Association Rule Mining
Discovering interesting relationships among items in large collections of transactions.
Classic framing: market basket analysis
But also:
The question:
“If a recipe uses garlic and olive oil, what other ingredients does it tend to include?”
An association rule has the form:
\[\{garlic, olive\_oil\} \Rightarrow \{parmesan\}\]
Each transaction is a set of items. We represent the data as a binary matrix:
Key insight
Association rules work on presence/absence data — no quantities, no order.
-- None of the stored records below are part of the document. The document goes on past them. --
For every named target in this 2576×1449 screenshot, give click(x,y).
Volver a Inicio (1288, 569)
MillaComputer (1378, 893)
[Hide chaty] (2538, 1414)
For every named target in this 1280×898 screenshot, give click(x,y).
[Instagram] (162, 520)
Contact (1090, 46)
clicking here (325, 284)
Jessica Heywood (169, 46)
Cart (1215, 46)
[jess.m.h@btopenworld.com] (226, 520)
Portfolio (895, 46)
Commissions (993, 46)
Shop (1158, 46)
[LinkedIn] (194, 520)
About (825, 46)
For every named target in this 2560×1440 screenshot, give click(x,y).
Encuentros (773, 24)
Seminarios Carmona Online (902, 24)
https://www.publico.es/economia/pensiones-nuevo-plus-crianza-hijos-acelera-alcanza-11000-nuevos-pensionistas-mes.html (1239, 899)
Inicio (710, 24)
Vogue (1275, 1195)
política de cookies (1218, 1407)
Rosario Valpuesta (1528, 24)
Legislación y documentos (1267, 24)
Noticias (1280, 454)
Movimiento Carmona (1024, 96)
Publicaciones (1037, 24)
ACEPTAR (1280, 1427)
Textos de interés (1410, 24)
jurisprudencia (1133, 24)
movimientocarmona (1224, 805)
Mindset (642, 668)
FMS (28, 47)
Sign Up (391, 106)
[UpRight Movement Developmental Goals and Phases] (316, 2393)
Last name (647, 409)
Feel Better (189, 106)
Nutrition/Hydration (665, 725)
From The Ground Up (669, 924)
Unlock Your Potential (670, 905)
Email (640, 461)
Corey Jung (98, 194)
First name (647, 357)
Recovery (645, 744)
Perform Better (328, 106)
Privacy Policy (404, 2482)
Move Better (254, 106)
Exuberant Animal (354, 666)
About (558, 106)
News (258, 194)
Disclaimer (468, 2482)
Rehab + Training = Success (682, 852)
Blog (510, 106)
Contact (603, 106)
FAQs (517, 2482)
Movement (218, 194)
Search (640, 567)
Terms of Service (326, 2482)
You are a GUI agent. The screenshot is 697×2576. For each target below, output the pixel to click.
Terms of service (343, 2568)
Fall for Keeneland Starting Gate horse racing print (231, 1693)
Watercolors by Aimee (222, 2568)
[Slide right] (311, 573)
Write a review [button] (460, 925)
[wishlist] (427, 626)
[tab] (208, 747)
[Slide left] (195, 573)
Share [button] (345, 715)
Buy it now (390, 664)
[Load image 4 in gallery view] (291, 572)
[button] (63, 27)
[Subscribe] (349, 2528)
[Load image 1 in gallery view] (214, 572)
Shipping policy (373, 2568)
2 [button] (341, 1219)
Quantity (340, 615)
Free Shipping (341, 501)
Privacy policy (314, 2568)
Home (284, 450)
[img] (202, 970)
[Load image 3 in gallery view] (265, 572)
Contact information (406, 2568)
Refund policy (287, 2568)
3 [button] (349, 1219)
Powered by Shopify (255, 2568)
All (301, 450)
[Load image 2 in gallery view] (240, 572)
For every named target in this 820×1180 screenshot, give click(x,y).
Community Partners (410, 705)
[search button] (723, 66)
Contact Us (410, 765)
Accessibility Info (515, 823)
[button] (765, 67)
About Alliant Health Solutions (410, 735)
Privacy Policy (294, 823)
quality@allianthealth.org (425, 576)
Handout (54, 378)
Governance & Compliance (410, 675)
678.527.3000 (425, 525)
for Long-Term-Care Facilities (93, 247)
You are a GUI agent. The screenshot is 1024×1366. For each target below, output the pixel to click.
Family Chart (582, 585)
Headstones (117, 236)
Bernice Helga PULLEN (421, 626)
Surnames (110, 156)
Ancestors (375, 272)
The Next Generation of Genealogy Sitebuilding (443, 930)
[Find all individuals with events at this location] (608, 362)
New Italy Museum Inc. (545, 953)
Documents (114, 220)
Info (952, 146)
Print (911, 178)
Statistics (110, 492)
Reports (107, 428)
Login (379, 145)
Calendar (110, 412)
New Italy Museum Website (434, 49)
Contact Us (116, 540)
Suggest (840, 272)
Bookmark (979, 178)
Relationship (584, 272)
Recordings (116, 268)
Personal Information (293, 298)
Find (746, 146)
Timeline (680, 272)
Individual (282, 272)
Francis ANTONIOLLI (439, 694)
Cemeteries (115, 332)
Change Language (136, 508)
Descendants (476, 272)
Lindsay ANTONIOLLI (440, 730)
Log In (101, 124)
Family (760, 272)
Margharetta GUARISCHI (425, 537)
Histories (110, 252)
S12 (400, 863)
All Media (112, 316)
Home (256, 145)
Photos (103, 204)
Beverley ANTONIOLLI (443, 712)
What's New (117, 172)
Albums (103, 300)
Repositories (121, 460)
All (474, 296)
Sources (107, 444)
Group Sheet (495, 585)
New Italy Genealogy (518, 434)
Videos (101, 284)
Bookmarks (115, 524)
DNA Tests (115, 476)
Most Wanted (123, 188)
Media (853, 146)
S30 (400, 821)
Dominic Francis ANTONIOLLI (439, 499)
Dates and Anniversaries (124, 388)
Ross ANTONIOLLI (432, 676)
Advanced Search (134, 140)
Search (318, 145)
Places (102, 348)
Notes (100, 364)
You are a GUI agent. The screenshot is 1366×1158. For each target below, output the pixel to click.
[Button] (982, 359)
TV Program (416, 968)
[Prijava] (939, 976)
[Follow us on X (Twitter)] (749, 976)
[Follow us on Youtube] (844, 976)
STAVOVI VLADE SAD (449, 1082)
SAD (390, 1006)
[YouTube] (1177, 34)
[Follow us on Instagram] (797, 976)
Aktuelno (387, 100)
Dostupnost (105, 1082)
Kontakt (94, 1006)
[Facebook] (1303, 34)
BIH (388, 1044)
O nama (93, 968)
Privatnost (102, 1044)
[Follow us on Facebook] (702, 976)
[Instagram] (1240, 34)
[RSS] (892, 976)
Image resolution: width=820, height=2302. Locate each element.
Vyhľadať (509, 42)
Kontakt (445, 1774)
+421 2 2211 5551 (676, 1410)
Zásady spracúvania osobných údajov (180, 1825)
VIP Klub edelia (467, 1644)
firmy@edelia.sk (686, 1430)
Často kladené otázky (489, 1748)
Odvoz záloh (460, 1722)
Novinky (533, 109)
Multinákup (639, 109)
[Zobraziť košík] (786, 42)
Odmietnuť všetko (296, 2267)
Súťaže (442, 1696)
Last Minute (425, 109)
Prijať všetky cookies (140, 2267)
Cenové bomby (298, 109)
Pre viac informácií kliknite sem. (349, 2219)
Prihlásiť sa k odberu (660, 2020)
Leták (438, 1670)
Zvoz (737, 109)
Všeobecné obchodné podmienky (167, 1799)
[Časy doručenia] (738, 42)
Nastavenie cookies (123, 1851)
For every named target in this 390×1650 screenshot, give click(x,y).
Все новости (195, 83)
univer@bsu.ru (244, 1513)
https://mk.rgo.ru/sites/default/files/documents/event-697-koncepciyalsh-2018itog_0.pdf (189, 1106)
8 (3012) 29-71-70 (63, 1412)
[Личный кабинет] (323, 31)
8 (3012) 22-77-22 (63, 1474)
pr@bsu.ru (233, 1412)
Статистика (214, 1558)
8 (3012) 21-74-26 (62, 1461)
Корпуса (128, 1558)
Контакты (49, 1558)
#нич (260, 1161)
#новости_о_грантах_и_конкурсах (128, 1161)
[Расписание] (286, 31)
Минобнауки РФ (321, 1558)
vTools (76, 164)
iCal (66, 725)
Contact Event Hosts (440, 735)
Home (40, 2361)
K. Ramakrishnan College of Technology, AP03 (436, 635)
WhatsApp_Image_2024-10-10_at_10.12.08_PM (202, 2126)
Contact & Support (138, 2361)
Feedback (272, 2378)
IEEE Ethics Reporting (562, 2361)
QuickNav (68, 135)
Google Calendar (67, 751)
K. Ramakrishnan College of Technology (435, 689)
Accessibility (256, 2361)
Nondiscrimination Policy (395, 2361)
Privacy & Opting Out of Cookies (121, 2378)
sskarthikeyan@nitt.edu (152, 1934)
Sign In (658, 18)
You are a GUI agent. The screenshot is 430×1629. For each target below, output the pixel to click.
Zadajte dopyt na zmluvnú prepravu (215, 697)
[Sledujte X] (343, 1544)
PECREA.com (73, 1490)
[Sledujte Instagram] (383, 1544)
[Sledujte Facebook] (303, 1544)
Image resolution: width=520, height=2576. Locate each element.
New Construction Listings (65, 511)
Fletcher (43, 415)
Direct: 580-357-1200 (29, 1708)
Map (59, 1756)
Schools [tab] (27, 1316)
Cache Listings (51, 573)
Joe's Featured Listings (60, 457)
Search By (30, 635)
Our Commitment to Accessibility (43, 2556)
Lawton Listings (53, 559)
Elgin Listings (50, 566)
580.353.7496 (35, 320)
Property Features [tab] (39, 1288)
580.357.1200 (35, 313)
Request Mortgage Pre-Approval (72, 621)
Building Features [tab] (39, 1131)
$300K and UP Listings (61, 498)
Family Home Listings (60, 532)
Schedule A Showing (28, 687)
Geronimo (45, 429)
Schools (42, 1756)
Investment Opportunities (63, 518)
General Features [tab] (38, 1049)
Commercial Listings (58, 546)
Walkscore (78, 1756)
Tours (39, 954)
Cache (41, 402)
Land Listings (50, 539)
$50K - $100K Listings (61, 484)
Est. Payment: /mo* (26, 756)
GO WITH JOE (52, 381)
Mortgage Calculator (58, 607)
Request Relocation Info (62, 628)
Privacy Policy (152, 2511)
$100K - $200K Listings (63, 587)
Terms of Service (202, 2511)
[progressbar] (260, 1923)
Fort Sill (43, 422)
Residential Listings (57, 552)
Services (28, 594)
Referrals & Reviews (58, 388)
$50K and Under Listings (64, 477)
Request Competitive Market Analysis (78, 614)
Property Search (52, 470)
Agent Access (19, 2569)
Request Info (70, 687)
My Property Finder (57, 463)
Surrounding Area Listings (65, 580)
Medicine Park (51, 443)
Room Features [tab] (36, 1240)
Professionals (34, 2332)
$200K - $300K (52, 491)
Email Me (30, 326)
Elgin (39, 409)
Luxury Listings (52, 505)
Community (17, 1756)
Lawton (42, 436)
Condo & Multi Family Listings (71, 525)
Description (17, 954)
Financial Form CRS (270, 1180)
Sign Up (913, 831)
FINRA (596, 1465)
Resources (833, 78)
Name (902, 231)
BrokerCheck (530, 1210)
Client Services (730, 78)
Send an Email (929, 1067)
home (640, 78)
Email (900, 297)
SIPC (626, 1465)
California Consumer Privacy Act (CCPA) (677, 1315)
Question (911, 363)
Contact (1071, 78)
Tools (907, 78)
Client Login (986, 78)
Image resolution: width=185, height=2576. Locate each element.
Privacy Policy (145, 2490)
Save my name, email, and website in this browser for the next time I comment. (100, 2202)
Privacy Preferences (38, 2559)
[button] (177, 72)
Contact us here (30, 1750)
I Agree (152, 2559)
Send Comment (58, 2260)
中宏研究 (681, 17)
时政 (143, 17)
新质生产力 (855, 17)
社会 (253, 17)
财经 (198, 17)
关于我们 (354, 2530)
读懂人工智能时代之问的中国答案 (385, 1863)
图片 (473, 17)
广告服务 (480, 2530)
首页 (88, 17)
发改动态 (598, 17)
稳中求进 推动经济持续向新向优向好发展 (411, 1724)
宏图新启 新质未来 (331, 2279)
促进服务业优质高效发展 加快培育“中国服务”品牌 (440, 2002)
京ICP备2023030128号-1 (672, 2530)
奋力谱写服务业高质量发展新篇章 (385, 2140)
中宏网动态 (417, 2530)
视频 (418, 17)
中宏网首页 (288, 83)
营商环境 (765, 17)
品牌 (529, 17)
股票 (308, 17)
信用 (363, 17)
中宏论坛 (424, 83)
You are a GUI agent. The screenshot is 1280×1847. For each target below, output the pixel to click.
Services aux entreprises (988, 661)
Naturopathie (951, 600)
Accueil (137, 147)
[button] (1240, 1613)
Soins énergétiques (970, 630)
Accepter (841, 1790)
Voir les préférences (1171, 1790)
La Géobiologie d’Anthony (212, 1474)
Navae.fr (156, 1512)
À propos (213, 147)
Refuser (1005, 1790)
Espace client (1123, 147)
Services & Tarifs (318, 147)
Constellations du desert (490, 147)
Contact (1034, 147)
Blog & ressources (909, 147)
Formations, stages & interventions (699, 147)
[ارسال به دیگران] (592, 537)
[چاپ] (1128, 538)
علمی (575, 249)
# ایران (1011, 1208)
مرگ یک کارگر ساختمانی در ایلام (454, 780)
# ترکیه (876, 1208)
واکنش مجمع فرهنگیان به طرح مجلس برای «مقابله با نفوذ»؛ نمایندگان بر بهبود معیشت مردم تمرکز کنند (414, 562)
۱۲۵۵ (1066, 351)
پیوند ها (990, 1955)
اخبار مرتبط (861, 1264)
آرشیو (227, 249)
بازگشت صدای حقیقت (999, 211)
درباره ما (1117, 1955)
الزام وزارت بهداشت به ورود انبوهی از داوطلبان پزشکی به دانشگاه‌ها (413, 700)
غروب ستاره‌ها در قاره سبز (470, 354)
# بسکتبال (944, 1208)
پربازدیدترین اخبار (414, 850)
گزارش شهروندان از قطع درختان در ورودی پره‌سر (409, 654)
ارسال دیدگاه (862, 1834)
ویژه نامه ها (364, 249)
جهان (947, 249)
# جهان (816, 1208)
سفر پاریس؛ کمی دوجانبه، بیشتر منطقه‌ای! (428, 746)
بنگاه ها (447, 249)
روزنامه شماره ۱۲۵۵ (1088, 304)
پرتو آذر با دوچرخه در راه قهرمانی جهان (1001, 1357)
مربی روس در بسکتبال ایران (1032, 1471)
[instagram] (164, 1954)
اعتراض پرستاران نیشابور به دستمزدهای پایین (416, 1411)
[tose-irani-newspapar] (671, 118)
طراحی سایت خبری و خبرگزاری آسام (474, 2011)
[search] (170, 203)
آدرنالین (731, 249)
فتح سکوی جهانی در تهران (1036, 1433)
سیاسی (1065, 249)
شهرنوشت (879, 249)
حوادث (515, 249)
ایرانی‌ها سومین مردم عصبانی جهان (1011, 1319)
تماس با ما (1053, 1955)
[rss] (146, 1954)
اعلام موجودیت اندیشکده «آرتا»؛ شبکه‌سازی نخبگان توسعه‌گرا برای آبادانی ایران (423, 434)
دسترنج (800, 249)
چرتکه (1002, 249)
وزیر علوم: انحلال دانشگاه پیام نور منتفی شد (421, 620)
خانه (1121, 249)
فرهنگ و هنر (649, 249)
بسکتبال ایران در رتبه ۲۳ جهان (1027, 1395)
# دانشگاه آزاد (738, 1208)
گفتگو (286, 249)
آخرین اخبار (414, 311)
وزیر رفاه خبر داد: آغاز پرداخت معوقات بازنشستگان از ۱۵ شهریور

Just “was it in the basket or not?”
Let’s build one interactively…
Toggle pizza toppings on and off to build a transaction database. Watch the binary matrix and item frequencies update in real time.
The three key metrics for evaluating association rules:
How frequently the itemset appears:
\[\text{supp}(A \Rightarrow B) = \frac{|A \cup B|}{N}\]
“How common is this combination?”
How reliable the rule is:
\[\text{conf}(A \Rightarrow B) = \frac{\text{supp}(A \cup B)}{\text{supp}(A)}\]
“Given A, how often does B also appear?”
This is \(P(B | A)\) — conditional probability.
How much more likely B is given A than expected by chance:
\[\text{lift}(A \Rightarrow B) = \frac{\text{supp}(A \cup B)}{\text{supp}(A) \cdot \text{supp}(B)}\]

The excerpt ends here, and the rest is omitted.